June 10, 1980 ACCRA filed appearance as collaborating counsel for Maxine
Sep. 8, 1980 Maxine, through Rogelio Vinluan of ACCRA, filed the assailed petition
for probate of the 2 wills already probated in Utah. The case was heard before Manila
CFI Branch 38
o ALLEGATIONS
Maxine and her children were defrauded due to the machinations of the
Roberts spouses
1978 Utah compromise agreement was illegal
the intestate proceeding is void because Edward died testate
the partition was contrary to Edward's wills
o Petition also asked that:
the 1979 partition approved by Br. 20 be set aside and the letters of
administration be revoked
Maxine be appointed executrix
Ethel and Juanita be ordered to account for the properties received by
them and to return the same to Maxine
Ethel moved to dismiss, Judge Leonidas denied.

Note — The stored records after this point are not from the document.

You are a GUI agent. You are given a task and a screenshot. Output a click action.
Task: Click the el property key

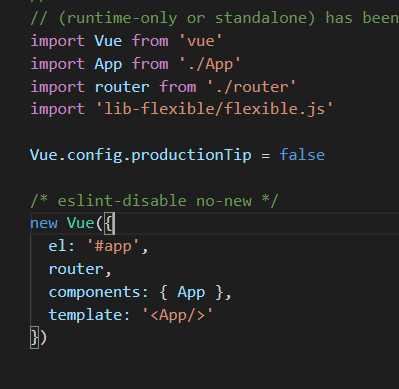click(57, 246)
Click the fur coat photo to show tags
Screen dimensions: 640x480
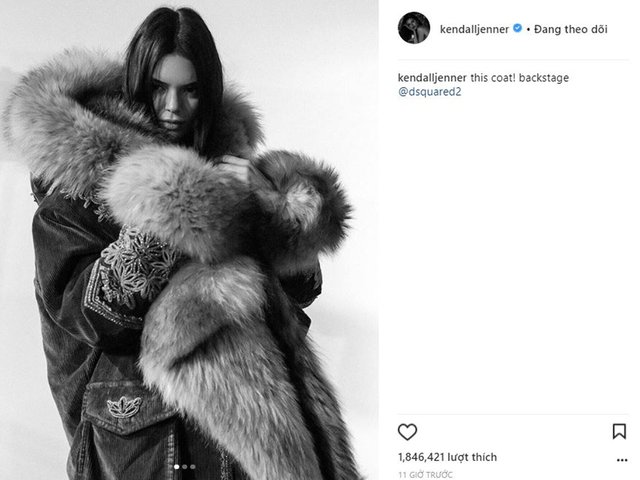click(x=189, y=240)
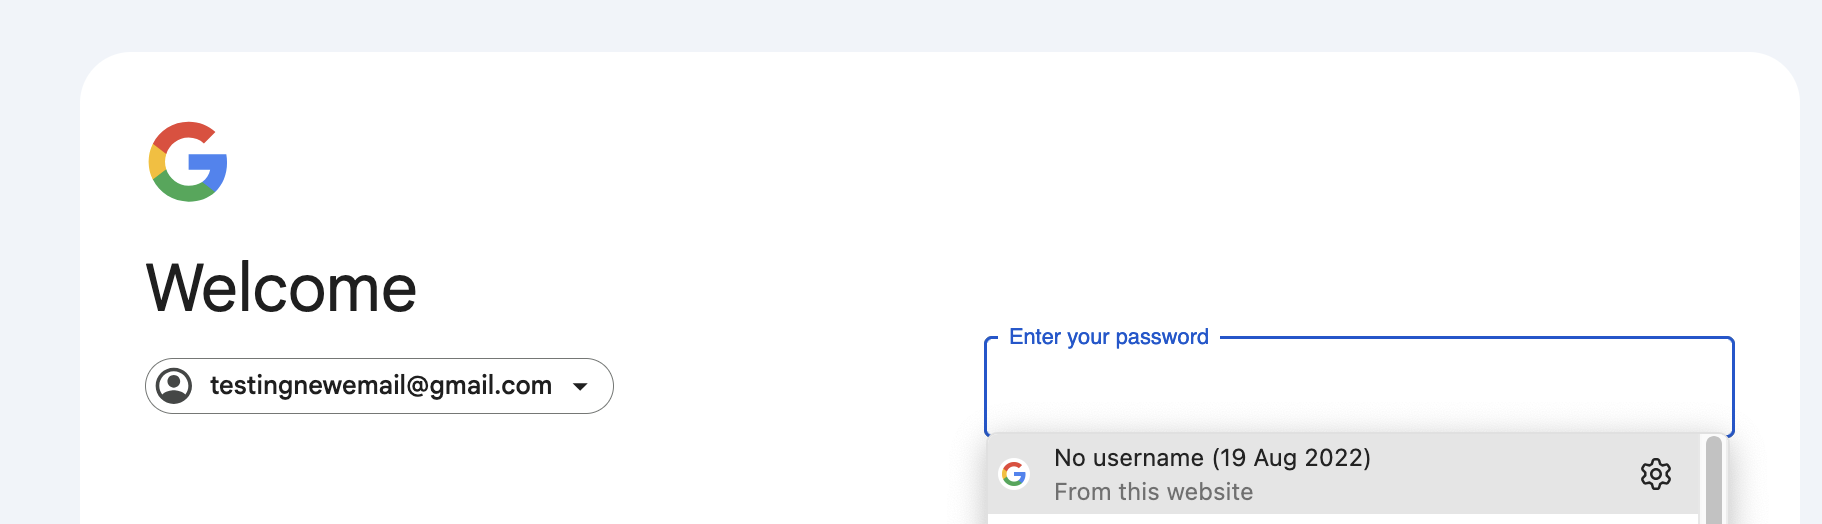Choose the "From this website" suggestion line
Viewport: 1822px width, 524px height.
(1153, 492)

Hence this petition for certiorari and prohibition
o RELIEFS SOUGHT:
Dismissal of the testate proceeding, OR
Consolidation of the two proceedings in Branch 20
That the matter of the annulment of the Utah compromise agreement be
heard prior to the petition for probate
ISSUE (HELD): Can a petition for allowance of wills and annulment of partition - approved in an
intestate proceeding by one branch of the CFI - be entertained by another branch (after a
probate in the Utah district court)? (YES)
RATIO:
A testate proceeding is proper in this case because Edward died with two wills and "no
will shall pass either real or personal property unless it is proved and allowed" (NCC 838;
ROC 75, Sec. 1).
The probate of the will is mandatory (Guevara vs. Guevara and Baluyot vs. Pao).
It is anomalous that the estate of a person who died testate should be settled in an
intestate proceeding.
The intestate case should be consolidated with the testate proceeding and the judge
assigned to the testate proceeding should continue hearing the two cases.
Ethel may file her answer to the petition anyway.
DISPOSITION: Petition denied, CFI affirmed.